Hazardous potholes a local threat until asphalt plants reopen in April | News

PRINCETON — As seasonal temperatures rise and the ground thaws, the damage winter inflicted on the region’s roadways – potholes – is forcing motorists to stay extra alert if they want to avoid bone-ratting jolts.

In Bluefield, parts of Bland Road has sections that are “terrible” when it comes to potholes, said resident Pete Sternloff.

“Bland is really the state’s responsibility,” he said.

A sinkhole on Princeton Avenue near Goins Market, while technically not a pothole, is another problem.

“Of course, there’s that great hole. They can’t figure out to fix that,” Sternloff said. “It just seems to go on forever.”

Other potholes capable of severely jolting vehicles have appeared like cavities in local roadways. One Tazewell County, Va. resident said that two he has hit made him think that his car had been damaged.

“There’s one on Stadium Drive where you go onto Cherry Street,” said Ed Harman of Bluefield, Va. “There’s one on College Avenue where you turn into the First Community Bank’s corporate headquarters. I hit that one and I thought my front end was going to come off.
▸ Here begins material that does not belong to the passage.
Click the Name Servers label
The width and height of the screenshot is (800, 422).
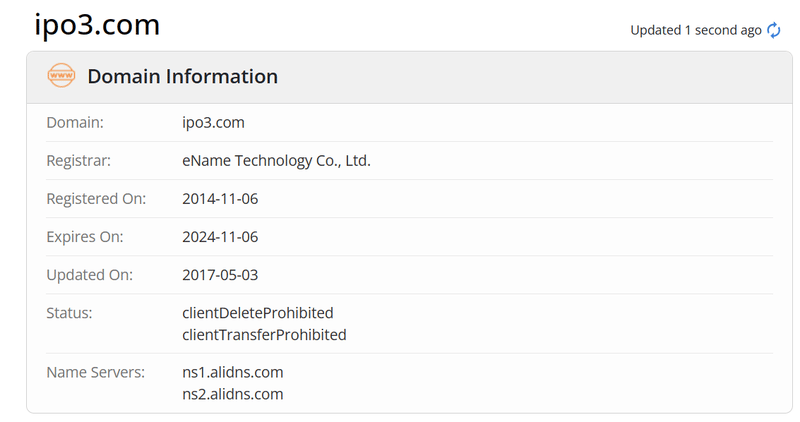click(x=95, y=373)
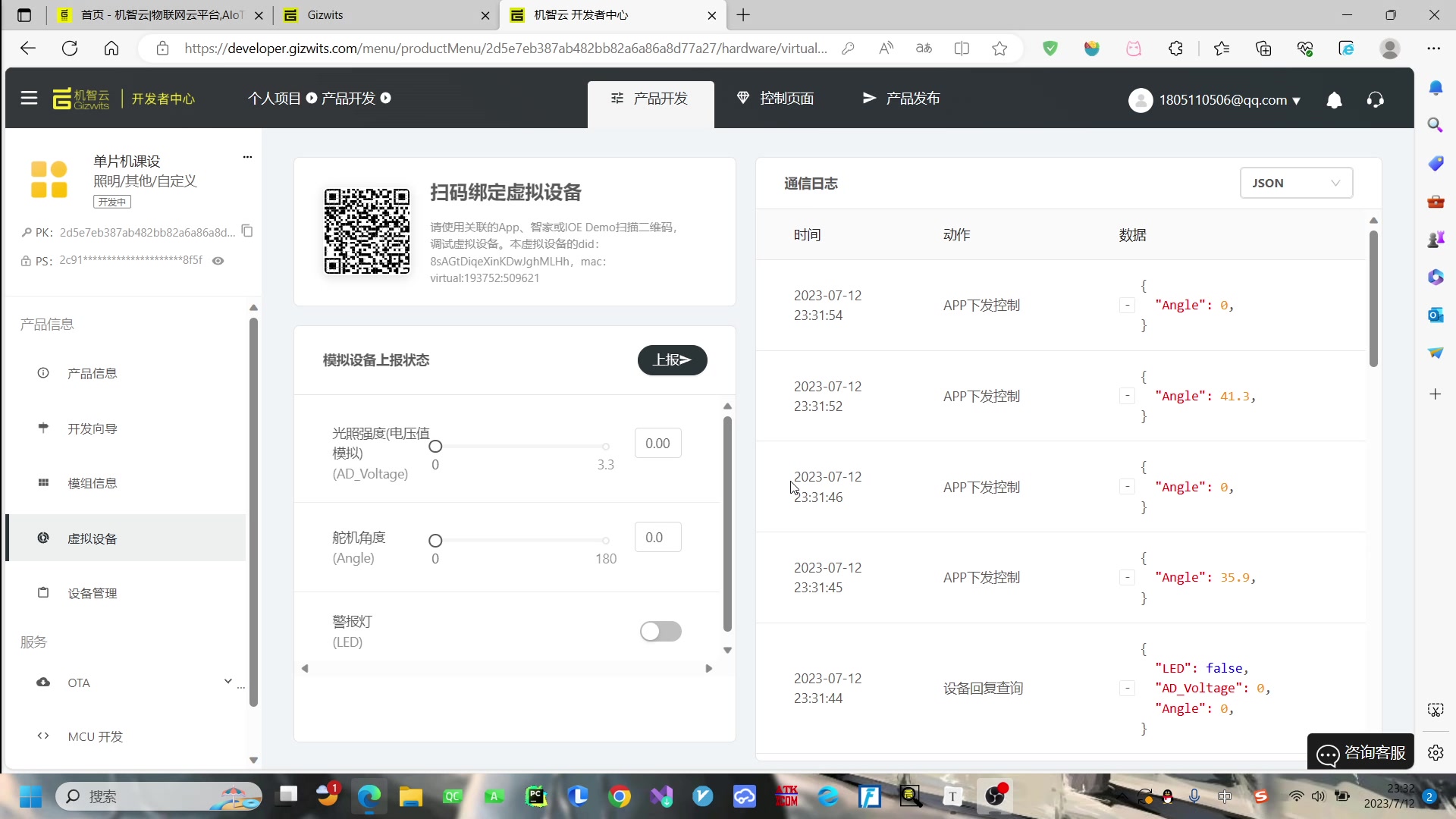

Then I hit that one on Stadium Drive, and I thought my front end was going fall off, too.”

Potholes have appeared along Bluefield Avenue as well, said Connie Kinder of Bluefield.

“Well, I tell you there are some up where Estep (Tire) and the McDonald’s is,” she added.

Roadways are not the only places where potholes are appearing.

“The rest of them are in the parking lots around the stores,” Judy Burchette of Bluefield said.

“Yes, some of the ones out there can be really dangerous,” Kinder agreed. “They can break an axle.”

“At night, you can’t see them,” Burchette said.

One woman in Princeton who declined to give her name said potholes can be found everywhere this time of year.

“They’re everywhere after every winter, and it takes forever to get them fixed,” she said.

A new Mercer County resident said that while she’s seen potholes, the situation isn’t as bad as it was in her former home of Manassas, Va.

“As far as we’ve seen, it’s not as bad; at least, not as bad as where we were,” said Virginia Roesell of Princeton.